▶ _EXERCISE MATERIALS_:
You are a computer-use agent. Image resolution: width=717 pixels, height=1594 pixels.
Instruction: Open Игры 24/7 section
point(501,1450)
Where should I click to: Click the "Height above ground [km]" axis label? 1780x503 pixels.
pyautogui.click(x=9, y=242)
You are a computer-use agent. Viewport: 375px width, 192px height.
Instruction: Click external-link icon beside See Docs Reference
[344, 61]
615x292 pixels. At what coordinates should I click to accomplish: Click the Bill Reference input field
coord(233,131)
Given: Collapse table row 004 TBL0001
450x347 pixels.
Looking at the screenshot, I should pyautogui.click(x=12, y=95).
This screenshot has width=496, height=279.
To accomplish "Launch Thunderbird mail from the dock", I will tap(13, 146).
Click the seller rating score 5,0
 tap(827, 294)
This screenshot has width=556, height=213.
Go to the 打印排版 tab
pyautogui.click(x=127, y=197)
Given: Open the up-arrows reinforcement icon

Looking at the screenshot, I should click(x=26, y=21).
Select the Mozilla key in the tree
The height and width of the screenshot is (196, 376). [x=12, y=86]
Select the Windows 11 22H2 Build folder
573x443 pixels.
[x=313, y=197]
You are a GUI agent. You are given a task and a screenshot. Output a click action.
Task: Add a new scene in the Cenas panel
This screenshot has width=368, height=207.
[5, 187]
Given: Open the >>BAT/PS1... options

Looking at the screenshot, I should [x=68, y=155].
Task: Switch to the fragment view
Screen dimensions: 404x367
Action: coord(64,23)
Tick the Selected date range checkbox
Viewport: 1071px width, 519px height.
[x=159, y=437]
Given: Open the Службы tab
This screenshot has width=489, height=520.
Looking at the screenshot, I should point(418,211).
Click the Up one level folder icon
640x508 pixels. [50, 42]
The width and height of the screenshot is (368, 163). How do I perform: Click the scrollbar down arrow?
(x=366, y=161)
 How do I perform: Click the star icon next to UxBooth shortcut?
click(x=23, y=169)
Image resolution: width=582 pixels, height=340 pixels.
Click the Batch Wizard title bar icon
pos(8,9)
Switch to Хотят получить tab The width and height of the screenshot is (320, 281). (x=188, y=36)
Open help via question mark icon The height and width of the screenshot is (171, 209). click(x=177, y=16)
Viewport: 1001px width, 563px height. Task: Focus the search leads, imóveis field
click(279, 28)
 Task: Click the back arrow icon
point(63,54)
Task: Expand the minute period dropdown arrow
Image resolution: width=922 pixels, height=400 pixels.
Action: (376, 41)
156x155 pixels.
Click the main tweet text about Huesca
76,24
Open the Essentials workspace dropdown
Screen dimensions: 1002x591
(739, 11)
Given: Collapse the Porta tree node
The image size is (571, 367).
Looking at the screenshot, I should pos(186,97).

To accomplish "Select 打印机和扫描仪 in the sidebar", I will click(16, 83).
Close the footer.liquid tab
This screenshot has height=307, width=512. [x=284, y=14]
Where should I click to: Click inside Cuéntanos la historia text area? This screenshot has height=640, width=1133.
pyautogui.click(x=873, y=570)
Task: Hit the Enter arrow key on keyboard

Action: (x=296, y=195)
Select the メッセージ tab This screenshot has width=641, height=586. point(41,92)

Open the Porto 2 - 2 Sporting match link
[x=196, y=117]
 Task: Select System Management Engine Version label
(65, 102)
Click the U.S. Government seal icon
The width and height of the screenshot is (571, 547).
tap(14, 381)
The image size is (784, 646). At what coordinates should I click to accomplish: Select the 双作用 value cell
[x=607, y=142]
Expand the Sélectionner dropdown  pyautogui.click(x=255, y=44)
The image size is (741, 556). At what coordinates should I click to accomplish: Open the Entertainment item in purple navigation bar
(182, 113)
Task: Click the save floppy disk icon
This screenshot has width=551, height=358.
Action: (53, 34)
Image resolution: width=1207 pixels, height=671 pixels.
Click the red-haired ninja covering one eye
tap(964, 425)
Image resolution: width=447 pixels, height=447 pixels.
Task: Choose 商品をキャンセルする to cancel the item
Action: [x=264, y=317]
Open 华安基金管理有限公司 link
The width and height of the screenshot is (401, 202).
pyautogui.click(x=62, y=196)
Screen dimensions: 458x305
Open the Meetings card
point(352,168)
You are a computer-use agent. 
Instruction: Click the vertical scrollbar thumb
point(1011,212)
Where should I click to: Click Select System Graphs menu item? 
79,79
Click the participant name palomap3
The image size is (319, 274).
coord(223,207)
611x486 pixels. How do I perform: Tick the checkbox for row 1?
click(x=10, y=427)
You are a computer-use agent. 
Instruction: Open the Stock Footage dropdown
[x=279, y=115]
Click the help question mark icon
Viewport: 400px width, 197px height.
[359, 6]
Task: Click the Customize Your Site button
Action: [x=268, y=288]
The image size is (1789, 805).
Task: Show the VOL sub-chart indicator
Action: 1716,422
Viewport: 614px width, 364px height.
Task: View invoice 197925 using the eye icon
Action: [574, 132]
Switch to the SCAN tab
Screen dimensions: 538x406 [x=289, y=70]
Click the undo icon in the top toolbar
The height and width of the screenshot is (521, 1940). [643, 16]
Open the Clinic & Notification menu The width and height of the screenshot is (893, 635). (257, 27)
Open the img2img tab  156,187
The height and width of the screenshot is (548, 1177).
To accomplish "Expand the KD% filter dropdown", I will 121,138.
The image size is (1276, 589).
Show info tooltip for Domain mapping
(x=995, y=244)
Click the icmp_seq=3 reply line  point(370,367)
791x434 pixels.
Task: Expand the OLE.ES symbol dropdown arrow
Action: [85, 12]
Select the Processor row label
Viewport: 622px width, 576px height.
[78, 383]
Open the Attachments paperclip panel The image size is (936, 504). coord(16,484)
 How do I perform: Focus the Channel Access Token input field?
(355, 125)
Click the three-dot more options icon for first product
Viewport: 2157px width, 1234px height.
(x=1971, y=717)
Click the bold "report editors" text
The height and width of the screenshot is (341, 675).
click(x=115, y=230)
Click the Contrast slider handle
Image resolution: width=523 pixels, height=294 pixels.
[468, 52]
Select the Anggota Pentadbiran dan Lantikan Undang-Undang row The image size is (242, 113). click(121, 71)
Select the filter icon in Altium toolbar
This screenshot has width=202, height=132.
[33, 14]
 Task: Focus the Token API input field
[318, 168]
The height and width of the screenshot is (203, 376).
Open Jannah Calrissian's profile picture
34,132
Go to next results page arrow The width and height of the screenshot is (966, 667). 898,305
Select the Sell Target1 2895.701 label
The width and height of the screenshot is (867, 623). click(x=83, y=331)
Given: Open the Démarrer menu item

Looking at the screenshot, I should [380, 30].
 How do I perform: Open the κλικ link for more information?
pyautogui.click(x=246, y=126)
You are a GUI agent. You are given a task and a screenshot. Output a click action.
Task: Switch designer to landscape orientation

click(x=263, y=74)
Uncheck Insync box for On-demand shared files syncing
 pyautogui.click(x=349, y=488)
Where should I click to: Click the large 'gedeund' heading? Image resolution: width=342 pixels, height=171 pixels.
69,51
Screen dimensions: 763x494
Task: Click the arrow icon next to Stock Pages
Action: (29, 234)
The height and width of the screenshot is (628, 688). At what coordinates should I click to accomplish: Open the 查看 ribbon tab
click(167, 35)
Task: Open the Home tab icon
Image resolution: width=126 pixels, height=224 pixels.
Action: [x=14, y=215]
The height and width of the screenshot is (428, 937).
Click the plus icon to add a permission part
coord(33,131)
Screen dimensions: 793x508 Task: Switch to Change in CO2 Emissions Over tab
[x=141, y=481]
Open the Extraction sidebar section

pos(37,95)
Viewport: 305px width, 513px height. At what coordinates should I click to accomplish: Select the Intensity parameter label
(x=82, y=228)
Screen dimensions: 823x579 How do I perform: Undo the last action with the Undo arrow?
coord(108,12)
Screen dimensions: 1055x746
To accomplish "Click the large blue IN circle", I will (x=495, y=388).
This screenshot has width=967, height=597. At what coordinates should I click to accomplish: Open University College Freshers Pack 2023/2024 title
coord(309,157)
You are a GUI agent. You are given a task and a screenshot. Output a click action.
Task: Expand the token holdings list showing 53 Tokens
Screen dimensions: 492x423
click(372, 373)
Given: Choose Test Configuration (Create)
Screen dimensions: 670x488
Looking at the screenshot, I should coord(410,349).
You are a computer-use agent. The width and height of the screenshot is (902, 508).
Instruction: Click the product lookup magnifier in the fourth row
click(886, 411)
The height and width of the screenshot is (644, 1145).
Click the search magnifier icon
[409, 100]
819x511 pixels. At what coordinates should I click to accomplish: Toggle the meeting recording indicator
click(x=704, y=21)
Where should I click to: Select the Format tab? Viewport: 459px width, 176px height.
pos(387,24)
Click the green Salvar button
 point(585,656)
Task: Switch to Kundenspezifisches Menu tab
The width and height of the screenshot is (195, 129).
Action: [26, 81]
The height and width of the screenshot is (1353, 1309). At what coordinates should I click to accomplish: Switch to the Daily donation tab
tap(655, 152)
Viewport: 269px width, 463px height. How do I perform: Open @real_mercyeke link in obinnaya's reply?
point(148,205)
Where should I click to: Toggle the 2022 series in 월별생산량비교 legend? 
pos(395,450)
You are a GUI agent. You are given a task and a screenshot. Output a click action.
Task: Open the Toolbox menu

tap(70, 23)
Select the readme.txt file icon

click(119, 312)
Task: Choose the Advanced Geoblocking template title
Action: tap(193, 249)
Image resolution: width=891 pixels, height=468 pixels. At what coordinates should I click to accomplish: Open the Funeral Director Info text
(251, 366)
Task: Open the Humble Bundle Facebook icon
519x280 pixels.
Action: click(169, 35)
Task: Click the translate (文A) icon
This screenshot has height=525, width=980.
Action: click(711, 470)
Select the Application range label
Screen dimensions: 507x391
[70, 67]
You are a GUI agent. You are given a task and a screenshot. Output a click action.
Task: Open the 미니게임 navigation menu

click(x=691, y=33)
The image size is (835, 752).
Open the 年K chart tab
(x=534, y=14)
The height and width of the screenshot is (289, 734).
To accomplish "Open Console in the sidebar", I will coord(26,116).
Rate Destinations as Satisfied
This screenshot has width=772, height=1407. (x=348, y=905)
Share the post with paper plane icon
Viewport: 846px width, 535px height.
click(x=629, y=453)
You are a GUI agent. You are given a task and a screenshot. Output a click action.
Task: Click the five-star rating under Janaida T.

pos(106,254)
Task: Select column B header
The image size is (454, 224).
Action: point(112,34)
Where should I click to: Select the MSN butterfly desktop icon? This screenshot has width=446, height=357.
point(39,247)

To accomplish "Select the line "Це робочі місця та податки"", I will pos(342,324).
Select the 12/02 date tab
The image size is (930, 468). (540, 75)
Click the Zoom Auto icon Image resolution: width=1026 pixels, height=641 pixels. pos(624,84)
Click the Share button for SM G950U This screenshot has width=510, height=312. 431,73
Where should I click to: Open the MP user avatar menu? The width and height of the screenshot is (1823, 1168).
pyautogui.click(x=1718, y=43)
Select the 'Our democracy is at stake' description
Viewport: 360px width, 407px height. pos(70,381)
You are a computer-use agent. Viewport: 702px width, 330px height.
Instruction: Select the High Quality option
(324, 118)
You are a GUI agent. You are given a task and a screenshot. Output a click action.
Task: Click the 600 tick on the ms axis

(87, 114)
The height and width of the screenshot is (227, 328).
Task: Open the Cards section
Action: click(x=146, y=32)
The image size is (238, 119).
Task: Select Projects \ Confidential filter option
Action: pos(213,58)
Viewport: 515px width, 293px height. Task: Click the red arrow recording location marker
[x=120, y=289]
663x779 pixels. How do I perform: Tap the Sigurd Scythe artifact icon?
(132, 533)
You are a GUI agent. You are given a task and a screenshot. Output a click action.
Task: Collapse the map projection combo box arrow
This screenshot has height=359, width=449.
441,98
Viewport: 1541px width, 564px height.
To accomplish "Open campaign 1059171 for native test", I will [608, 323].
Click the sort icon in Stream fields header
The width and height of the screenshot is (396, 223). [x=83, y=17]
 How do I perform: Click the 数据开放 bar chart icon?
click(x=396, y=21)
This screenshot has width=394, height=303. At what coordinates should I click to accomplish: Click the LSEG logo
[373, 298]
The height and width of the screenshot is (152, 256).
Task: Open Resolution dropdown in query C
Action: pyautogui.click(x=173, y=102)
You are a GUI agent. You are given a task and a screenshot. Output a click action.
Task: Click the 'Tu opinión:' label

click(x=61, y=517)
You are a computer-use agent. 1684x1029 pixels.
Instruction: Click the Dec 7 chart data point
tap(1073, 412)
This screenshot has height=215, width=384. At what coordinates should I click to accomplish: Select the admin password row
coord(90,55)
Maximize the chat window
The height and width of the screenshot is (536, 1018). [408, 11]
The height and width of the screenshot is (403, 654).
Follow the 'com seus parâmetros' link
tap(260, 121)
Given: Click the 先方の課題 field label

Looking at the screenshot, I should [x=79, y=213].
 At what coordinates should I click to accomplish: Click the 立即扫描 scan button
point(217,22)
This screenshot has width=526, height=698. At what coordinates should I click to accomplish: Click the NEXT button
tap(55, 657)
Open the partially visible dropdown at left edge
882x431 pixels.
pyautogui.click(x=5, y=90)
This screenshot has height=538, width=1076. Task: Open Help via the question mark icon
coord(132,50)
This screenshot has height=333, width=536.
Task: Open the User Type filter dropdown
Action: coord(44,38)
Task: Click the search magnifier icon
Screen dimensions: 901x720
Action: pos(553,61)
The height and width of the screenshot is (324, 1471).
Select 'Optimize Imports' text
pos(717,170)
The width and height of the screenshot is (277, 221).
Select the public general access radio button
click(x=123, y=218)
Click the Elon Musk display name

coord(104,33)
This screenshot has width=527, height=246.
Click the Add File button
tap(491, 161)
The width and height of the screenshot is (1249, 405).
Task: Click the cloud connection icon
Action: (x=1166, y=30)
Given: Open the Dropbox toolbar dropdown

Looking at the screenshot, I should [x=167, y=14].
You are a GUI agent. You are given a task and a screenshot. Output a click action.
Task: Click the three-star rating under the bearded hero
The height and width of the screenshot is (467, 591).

▶ _TASK DETAILS_:
Look through the material above and print exactly the lines from the one containing "Open help via question" to the one containing "Task: Expand the minute period dropdown arrow", both included, and nothing more.

▶ _RESPONSE TO THIS EXERCISE_:
Open help via question mark icon The height and width of the screenshot is (171, 209). click(x=177, y=16)
Viewport: 1001px width, 563px height. Task: Focus the search leads, imóveis field
click(279, 28)
 Task: Click the back arrow icon
point(63,54)
Task: Expand the minute period dropdown arrow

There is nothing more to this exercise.